Le magasin de fleurs Bloemendroom est le rêve floral ultime de Bart et Yuri. Nous les rencontrons dans leur ferme classée des années 1830, un édifice rempli de fleurs, de plantes et de tout ce qui peut être classé dans la catégorie « Créateurs d’ambiance ».

Les propriétaires


Le magasin de fleurs « Bloemendroom » (rêve de fleurs) à Zonhoven en Flandre, c’est une expérience et c’est une atmosphère. « Nous avons de la musique à l’intérieur et à l’extérieur, nous allumons pas moins de 50 bougies par jour et nous diffusons en permanence un délicieux parfum. Nous vous offrons un café pendant que vous attendez votre bouquet de soie, par exemple. Notre papier est toujours parfumé.
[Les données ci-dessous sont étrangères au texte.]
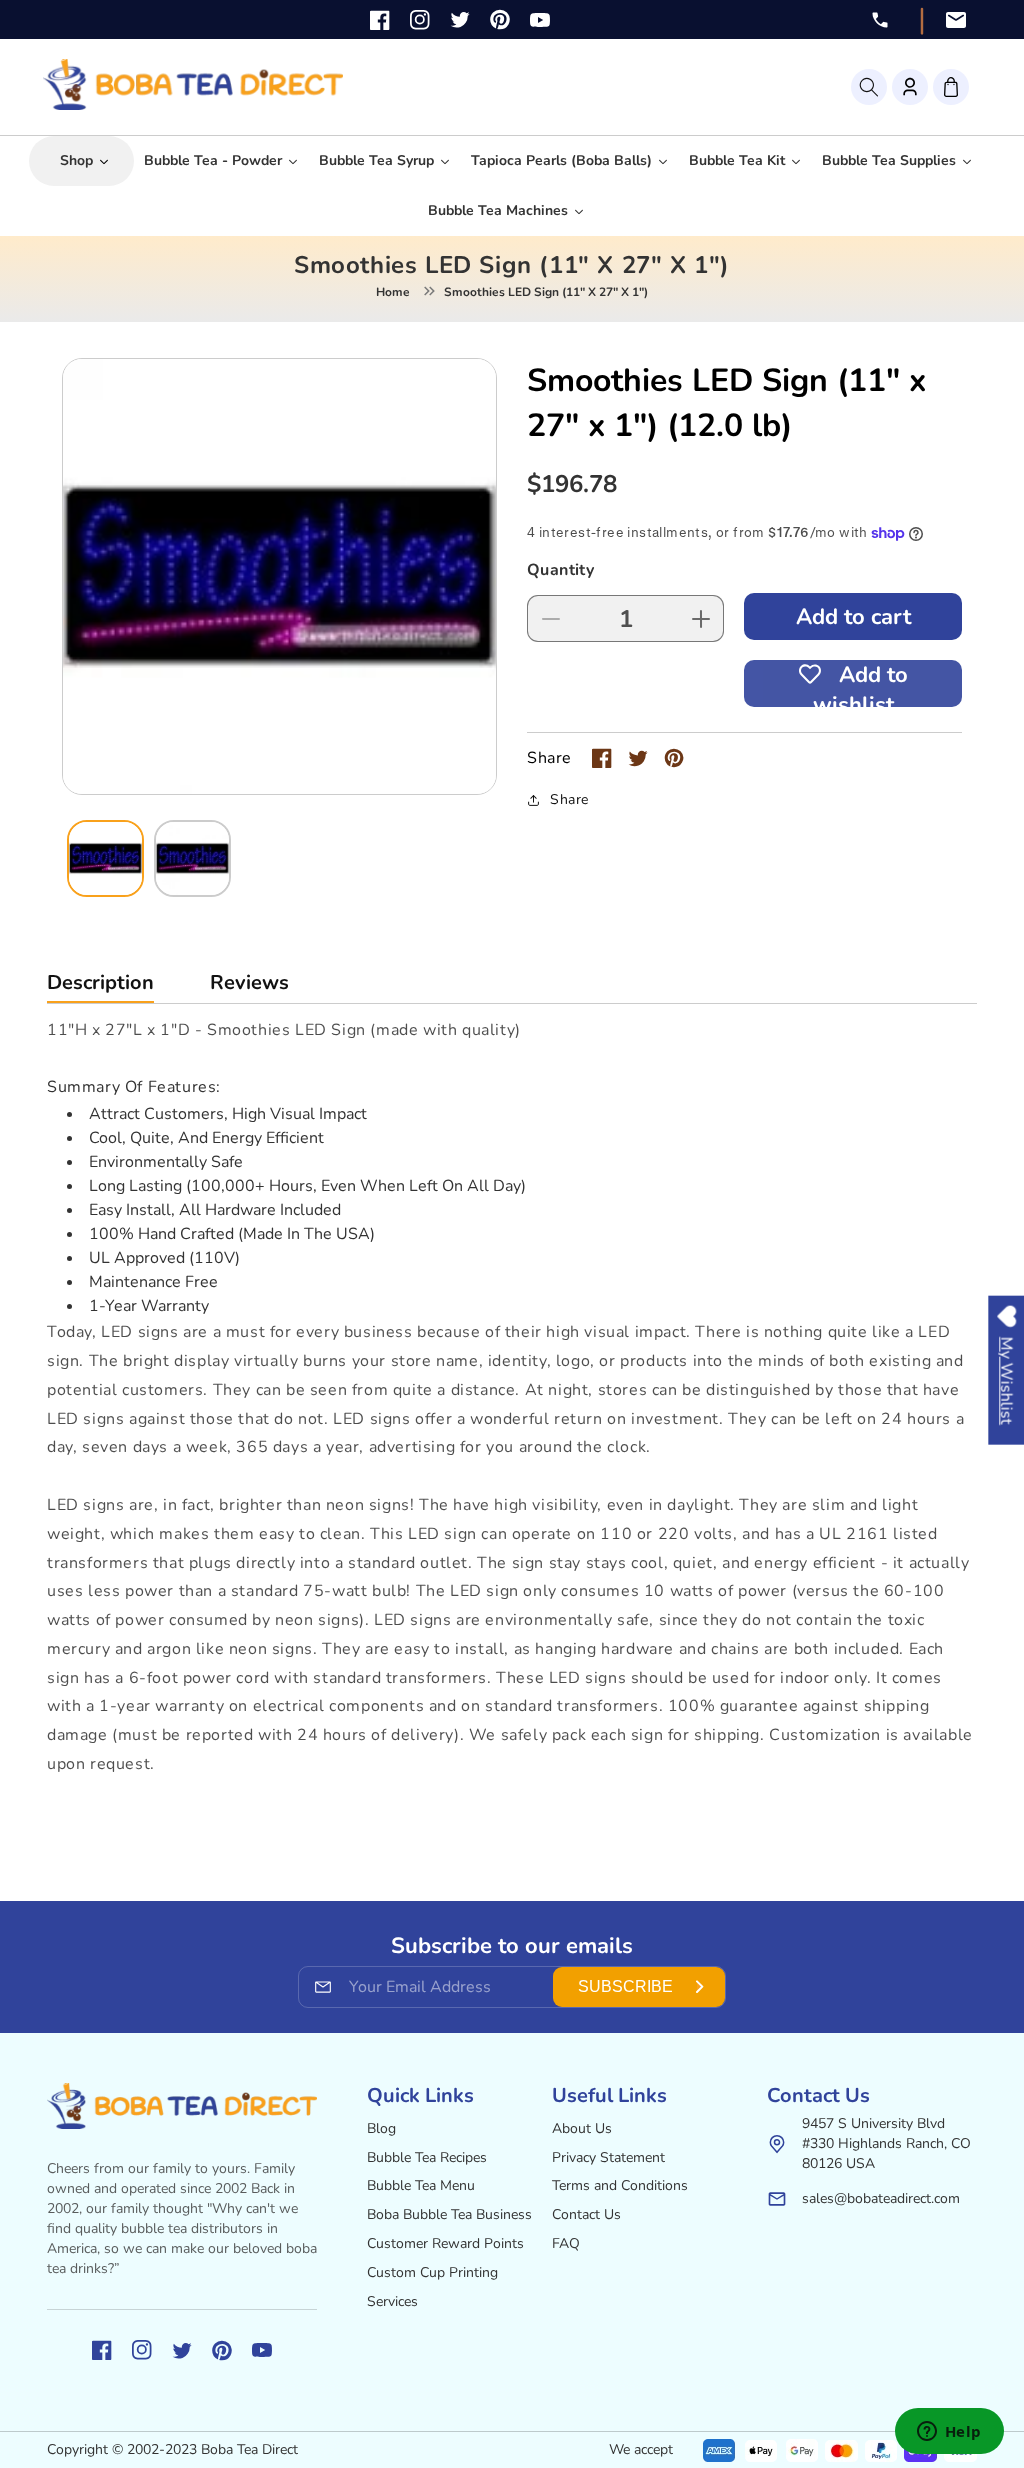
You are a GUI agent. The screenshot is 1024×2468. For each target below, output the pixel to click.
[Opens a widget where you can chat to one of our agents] (949, 2433)
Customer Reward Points (445, 2243)
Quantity (560, 570)
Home (393, 292)
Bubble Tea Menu (421, 2185)
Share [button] (569, 799)
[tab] (100, 987)
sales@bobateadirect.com (881, 2198)
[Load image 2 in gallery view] (192, 858)
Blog (381, 2128)
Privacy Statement (608, 2157)
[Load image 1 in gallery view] (105, 858)
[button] (869, 87)
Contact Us (586, 2214)
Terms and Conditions (620, 2185)
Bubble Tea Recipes (427, 2157)
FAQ (566, 2243)
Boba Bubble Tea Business (449, 2214)
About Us (582, 2128)
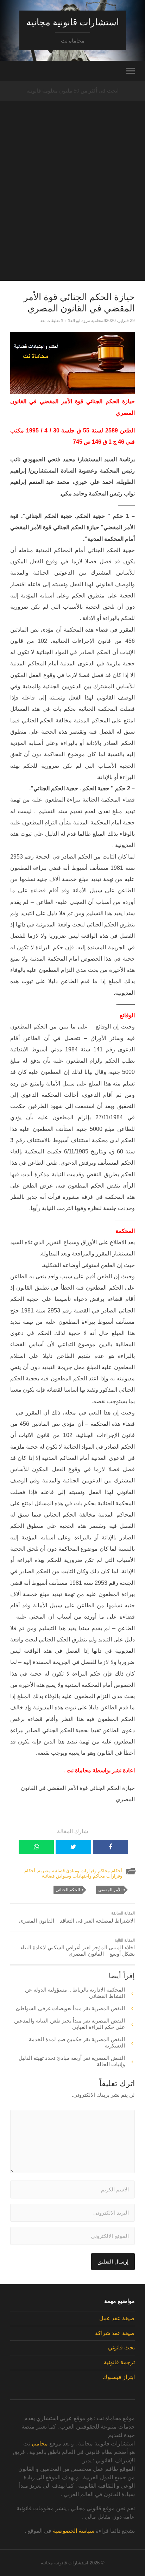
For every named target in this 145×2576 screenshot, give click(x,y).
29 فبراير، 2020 (120, 320)
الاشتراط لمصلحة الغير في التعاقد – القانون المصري (77, 1917)
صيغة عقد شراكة (115, 2333)
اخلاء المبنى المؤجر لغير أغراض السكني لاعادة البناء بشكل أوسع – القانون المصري (77, 1947)
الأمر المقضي (109, 1889)
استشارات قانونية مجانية (72, 22)
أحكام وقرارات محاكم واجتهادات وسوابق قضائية (73, 1873)
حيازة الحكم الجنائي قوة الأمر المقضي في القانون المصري (79, 303)
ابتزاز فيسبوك (119, 2377)
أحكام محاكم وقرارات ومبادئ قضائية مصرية (80, 1870)
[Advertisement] (72, 208)
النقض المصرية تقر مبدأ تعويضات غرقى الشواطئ (70, 2008)
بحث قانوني (121, 2347)
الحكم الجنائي (68, 1889)
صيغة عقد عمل (117, 2318)
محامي (40, 2444)
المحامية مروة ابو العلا (87, 320)
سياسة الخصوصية (73, 2531)
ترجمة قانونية (119, 2362)
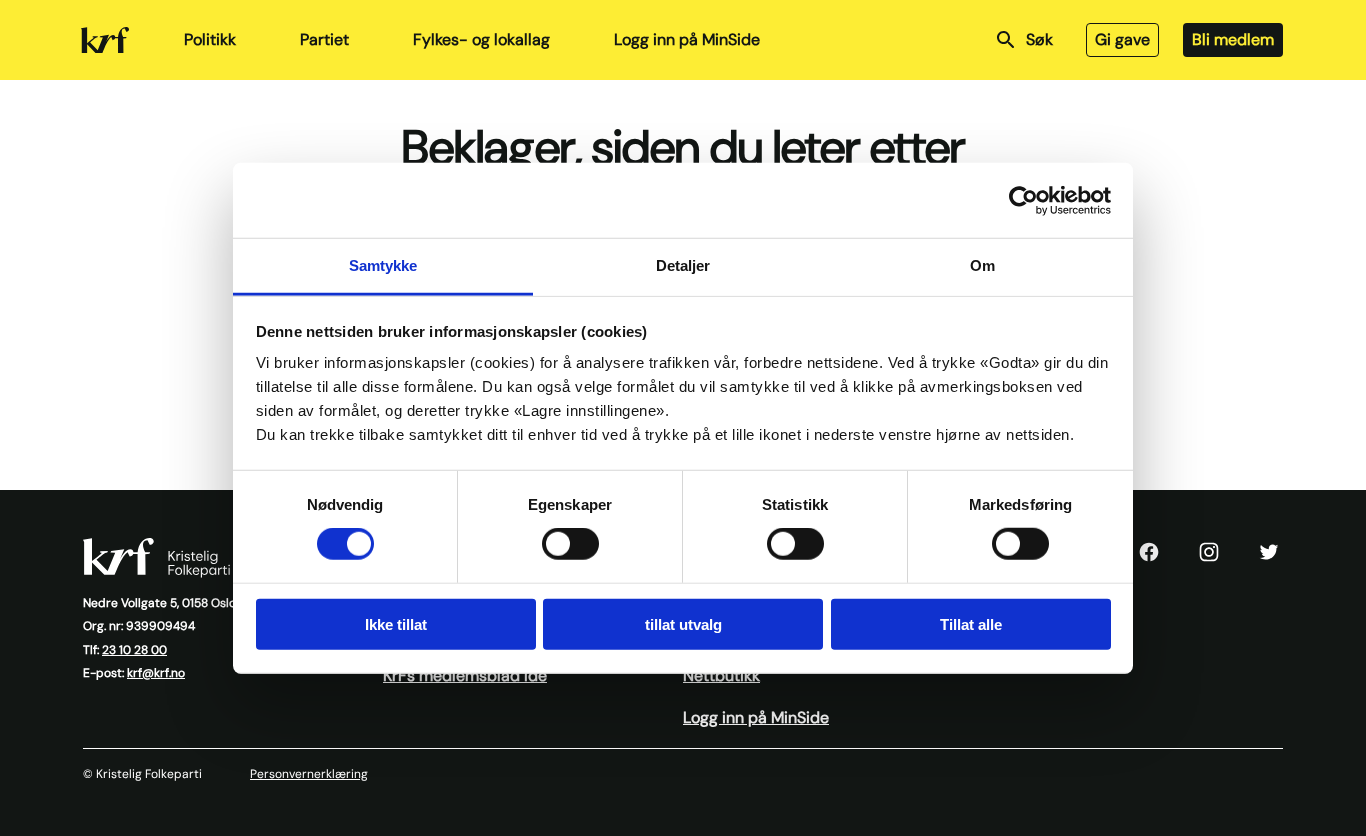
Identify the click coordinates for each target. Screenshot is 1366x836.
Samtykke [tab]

Les cadeaux sont joliment emballés et reçoivent un sceau que nous avons fait fabriquer spécialement pour “Bloemendroom”. Les paquets de café portent notre logo et le café provient d’un fournisseur de Zonhoven. Les futurs mariés viennent chez nous sur rendez-vous, car nous voulons vraiment prendre du temps pour eux. À cette fin, nous disposons d’un local distinct au niveau de la mezzanine où nous pouvons discuter de tout. Cela me gêne de discuter des compositions funéraires et des compositions nuptiales au même endroit. À Hasselt, nous le faisions dans la même pièce et cela m’ennuyait énormément ».

Advertising
 

Advertising
 


«  Nous pensons à tout, jusqu’au moindre détail. Ce sont tous ces petits détails réunis qui nous permettent de nous distinguer des autres ».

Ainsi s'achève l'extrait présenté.